Stored data:

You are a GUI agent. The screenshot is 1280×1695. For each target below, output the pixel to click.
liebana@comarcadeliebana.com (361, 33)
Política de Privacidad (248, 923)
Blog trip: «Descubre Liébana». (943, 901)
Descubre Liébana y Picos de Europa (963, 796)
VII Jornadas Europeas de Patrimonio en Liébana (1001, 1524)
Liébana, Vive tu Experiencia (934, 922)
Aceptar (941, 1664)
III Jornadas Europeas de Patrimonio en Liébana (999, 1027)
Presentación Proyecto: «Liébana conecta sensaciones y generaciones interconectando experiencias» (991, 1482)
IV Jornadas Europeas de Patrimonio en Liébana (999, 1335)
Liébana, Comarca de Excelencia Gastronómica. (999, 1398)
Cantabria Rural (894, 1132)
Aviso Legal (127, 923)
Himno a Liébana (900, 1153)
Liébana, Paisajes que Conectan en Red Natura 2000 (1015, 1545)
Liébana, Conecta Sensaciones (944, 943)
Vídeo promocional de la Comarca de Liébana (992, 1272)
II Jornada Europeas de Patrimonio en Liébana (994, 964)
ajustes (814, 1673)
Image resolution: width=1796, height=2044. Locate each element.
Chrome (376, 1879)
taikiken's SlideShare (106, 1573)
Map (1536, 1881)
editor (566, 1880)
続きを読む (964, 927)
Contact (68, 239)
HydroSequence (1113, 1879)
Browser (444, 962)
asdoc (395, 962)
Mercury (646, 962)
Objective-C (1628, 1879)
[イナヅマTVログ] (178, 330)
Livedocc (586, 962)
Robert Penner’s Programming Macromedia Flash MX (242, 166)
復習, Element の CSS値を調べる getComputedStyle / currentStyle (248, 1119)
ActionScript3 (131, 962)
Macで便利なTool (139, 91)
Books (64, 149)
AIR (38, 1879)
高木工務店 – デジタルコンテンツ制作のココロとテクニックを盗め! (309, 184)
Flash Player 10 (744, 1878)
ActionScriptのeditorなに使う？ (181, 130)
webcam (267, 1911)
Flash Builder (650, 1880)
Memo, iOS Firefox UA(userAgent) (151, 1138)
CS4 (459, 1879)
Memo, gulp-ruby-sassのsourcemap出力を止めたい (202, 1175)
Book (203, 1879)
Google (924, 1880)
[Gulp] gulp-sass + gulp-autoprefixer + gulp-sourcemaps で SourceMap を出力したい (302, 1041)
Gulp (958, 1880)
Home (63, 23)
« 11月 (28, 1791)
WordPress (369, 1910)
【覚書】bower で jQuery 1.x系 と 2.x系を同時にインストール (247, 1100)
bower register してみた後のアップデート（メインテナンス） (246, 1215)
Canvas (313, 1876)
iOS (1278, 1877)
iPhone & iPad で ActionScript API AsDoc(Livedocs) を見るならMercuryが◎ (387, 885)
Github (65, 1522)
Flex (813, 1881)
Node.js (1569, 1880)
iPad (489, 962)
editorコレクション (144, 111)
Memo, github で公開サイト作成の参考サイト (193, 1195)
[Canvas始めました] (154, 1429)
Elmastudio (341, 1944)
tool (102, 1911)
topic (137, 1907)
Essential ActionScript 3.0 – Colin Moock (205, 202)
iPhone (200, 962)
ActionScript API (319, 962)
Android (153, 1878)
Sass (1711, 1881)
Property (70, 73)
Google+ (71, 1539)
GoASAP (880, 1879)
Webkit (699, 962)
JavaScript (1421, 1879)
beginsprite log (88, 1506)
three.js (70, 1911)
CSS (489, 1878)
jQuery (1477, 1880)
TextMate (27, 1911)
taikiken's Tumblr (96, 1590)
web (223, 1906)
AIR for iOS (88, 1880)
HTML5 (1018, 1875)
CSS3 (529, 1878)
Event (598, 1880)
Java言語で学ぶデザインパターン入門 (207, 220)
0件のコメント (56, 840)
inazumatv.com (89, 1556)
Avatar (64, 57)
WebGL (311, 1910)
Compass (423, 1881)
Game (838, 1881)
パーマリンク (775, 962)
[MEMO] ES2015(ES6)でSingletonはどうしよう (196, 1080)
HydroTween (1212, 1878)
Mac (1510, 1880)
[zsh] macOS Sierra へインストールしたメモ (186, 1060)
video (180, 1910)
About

* ASSIGNMENT
A verbatim repeat of all the entries above is the required answer.

* EXERCISE RESPONSE
You are a GUI agent. The screenshot is 1280×1695. For each target below, output the pixel to click.
liebana@comarcadeliebana.com (361, 33)
Política de Privacidad (248, 923)
Blog trip: «Descubre Liébana». (943, 901)
Descubre Liébana y Picos de Europa (963, 796)
VII Jornadas Europeas de Patrimonio en Liébana (1001, 1524)
Liébana, Vive tu Experiencia (934, 922)
Aceptar (941, 1664)
III Jornadas Europeas de Patrimonio en Liébana (999, 1027)
Presentación Proyecto: «Liébana conecta sensaciones y generaciones interconectando experiencias» (991, 1482)
IV Jornadas Europeas de Patrimonio en Liébana (999, 1335)
Liébana, Comarca de Excelencia Gastronómica. (999, 1398)
Cantabria Rural (894, 1132)
Aviso Legal (127, 923)
Himno a Liébana (900, 1153)
Liébana, Paisajes que Conectan en Red Natura 2000 (1015, 1545)
Liébana, Conecta Sensaciones (944, 943)
Vídeo promocional de la Comarca de Liébana (992, 1272)
II Jornada Europeas de Patrimonio en Liébana (994, 964)
ajustes (814, 1673)
Image resolution: width=1796, height=2044. Locate each element.
Chrome (376, 1879)
taikiken's SlideShare (106, 1573)
Map (1536, 1881)
editor (566, 1880)
続きを読む (964, 927)
Contact (68, 239)
HydroSequence (1113, 1879)
Browser (444, 962)
asdoc (395, 962)
Mercury (646, 962)
Objective-C (1628, 1879)
[イナヅマTVログ] (178, 330)
Livedocc (586, 962)
Robert Penner’s Programming Macromedia Flash MX (242, 166)
復習, Element の CSS値を調べる getComputedStyle / currentStyle (248, 1119)
ActionScript3 (131, 962)
Macで便利なTool (139, 91)
Books (64, 149)
AIR (38, 1879)
高木工務店 – デジタルコンテンツ制作のココロとテクニックを盗め! (309, 184)
Flash Player 10 (744, 1878)
ActionScriptのeditorなに使う？ (181, 130)
webcam (267, 1911)
Flash Builder (650, 1880)
Memo, iOS Firefox UA(userAgent) (151, 1138)
CS4 (459, 1879)
Memo, gulp-ruby-sassのsourcemap出力を止めたい (202, 1175)
Book (203, 1879)
Google (924, 1880)
[Gulp] gulp-sass + gulp-autoprefixer + gulp-sourcemaps で SourceMap を出力したい (302, 1041)
Gulp (958, 1880)
Home (63, 23)
« 11月 (28, 1791)
WordPress (369, 1910)
【覚書】bower で jQuery 1.x系 と 2.x系を同時にインストール (247, 1100)
bower register してみた後のアップデート（メインテナンス） (246, 1215)
Canvas (313, 1876)
iOS (1278, 1877)
iPhone & iPad で ActionScript API AsDoc(Livedocs) を見るならMercuryが◎ (387, 885)
Github (65, 1522)
Flex (813, 1881)
Node.js (1569, 1880)
iPad (489, 962)
editorコレクション (144, 111)
Memo, github で公開サイト作成の参考サイト (193, 1195)
[Canvas始めました] (154, 1429)
Elmastudio (341, 1944)
tool (102, 1911)
topic (137, 1907)
Essential ActionScript 3.0 – Colin Moock (205, 202)
iPhone (200, 962)
ActionScript API (319, 962)
Android (153, 1878)
Sass (1711, 1881)
Property (70, 73)
Google+ (71, 1539)
GoASAP (880, 1879)
Webkit (699, 962)
JavaScript (1421, 1879)
beginsprite log (88, 1506)
three.js (70, 1911)
CSS (489, 1878)
jQuery (1477, 1880)
TextMate (27, 1911)
taikiken's Tumblr (96, 1590)
web (223, 1906)
AIR for iOS (88, 1880)
HTML5 (1018, 1875)
CSS3 (529, 1878)
Event (598, 1880)
Java言語で学ぶデザインパターン入門 (207, 220)
0件のコメント (56, 840)
inazumatv.com (89, 1556)
Avatar (64, 57)
WebGL (311, 1910)
Compass (423, 1881)
Game (838, 1881)
パーマリンク (775, 962)
[MEMO] ES2015(ES6)でSingletonはどうしよう (196, 1080)
HydroTween (1212, 1878)
Mac (1510, 1880)
[zsh] macOS Sierra へインストールしたメモ (186, 1060)
video (180, 1910)
About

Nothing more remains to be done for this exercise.